Wenn Finanzminister aus der Slowakei oder aus den baltischen Staaten darauf hinwiesen, dass in ihren Ländern die Renten wesentlich niedriger sind als in Griechenland, wurde ihnen von Varoufakis geantwortet, damit könne man in Griechenland nur schlecht leben. Nach dem nun selbstverschuldeten Crash wird die Regierung in Athen ihren Landsleuten eine Euro-Beerdigung dritter Klasse, bei der die Leiche die Kerzen selber trägt, erklären müssen. Das angekündigte Referendum, bei dem nach dem Willen der Regierung nur gegen Reformen und Forderungen der anderen Euro-Staaten gestimmt werden soll, ist eine weitere Farce aus dem Gauner-Arsenal kommunistischer Ideologen.
Die Versuche der Regierung Tsipras, Hilfszusagen aus Moskau oder Peking zu erhalten und so die Europartner zu erpressen, sind kläglich gescheitert. Weder Putin noch andere, die sich möglicherweise einen Riss durch Europa wünschen, sind offenbar bereit, Geld in ein Fass ohne Boden zu schütten. Zudem haben inzwischen alle die totale Unfähigkeit der Regierenden in Athen erkannt. Die Verwerfungen, die nun für alle in Griechenland spürbar werden, dürften nicht ohne innenpolitische Konsequenzen bleiben.

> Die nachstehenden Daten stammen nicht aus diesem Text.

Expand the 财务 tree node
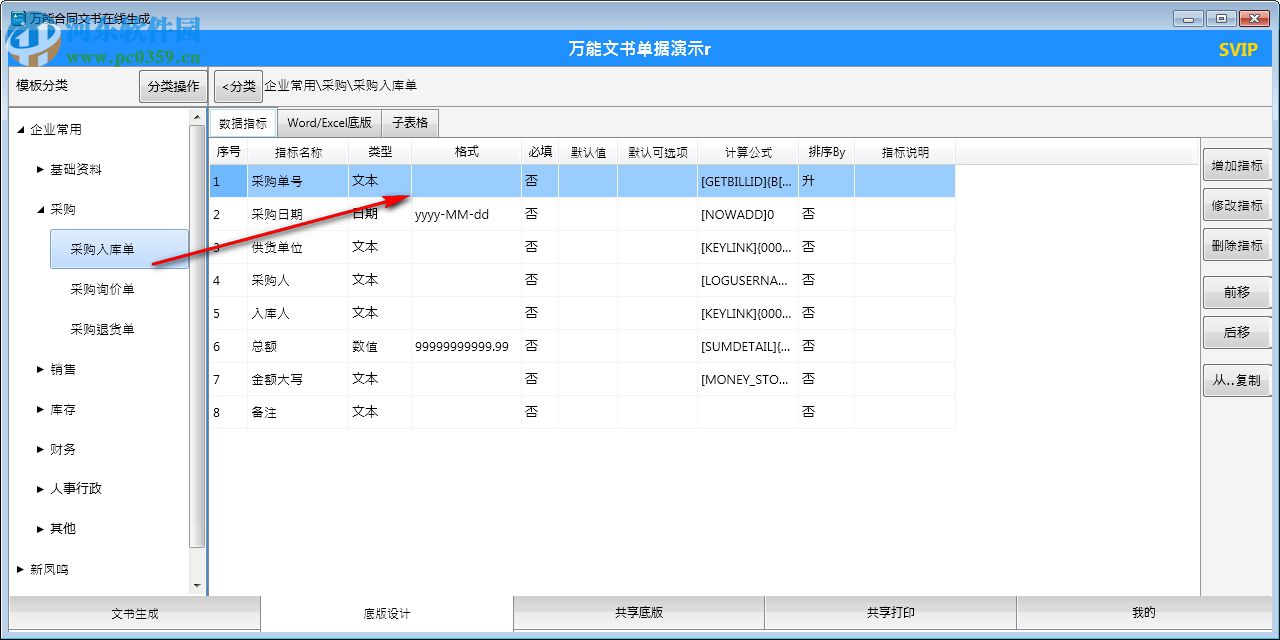This screenshot has width=1280, height=640. (38, 449)
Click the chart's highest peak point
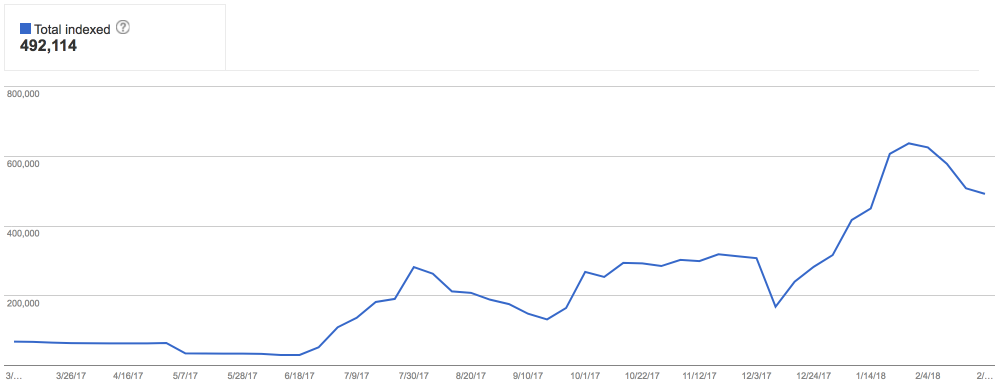Viewport: 1003px width, 390px height. (909, 143)
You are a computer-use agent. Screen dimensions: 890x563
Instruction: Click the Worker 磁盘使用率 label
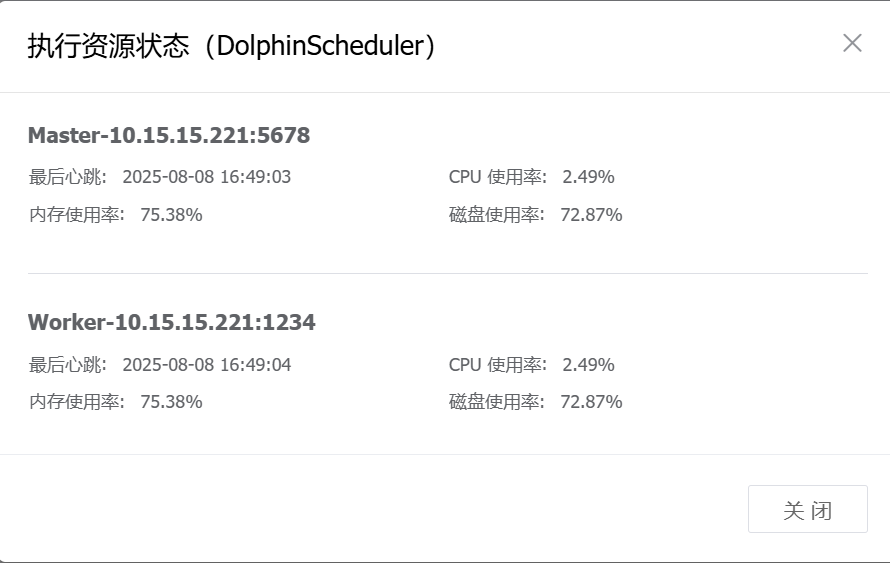(x=497, y=401)
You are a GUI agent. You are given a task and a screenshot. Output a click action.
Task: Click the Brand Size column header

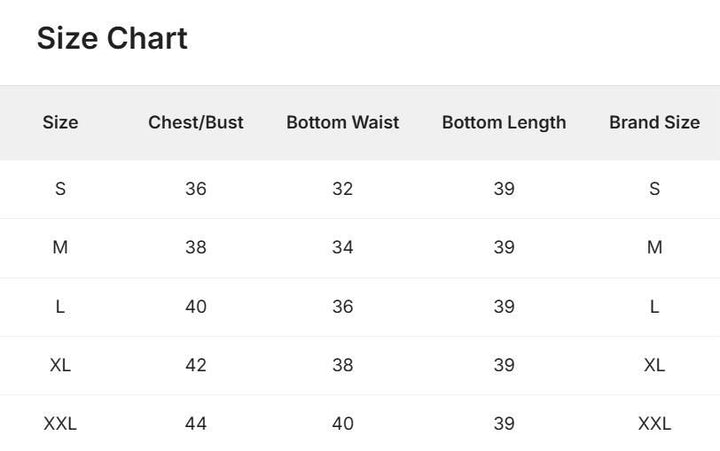[x=654, y=122]
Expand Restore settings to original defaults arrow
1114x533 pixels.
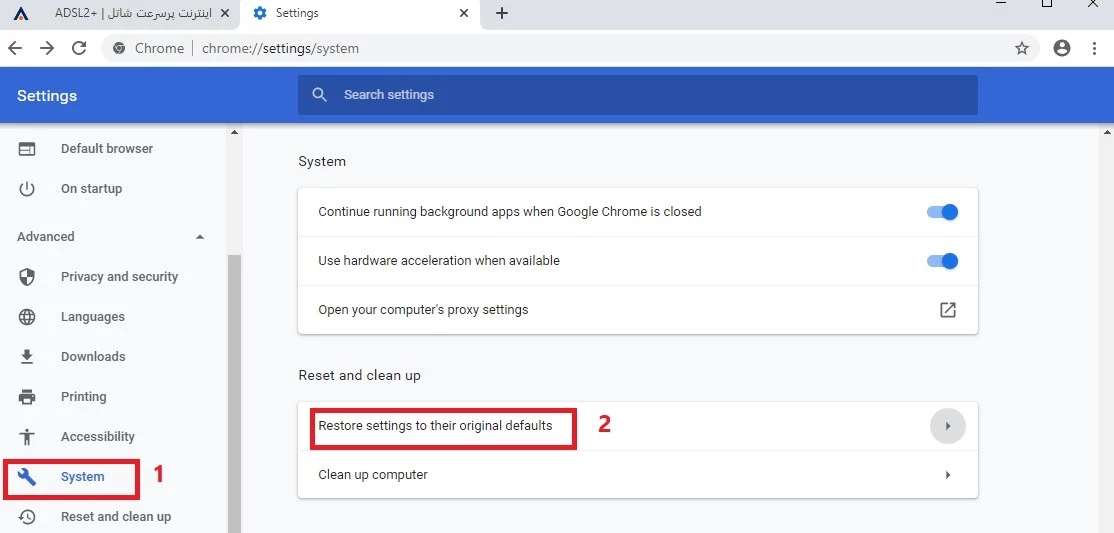947,426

Das Land muss sich auf die Suche nach seiner Zukunft machen. Stability begins at home! Das wird gewiss eine schwierige Phase bis zu einem Neubeginn und zur inneren Stabilität. Auf dem Weg aus dem Chaos können die Griechen mit humanitären und anderen Hilfen der EU-Partner rechnen, solange sie der europäischen Gemeinschaft angehören.
Sollten Tsipras & Genossen den Austritt aus der Euro-Zone finalisieren, werden die bisherigen Währungspartner sofort alle Notliquiditätshilfen und andere Kredite sperren. Wenn die per 30. Juni fällige Rückzahlung eines Kredits an den Internationalen Währungsfonds von Athen nicht geleistet wird, dann dürfte es zur Staatsinsolvenz kommen.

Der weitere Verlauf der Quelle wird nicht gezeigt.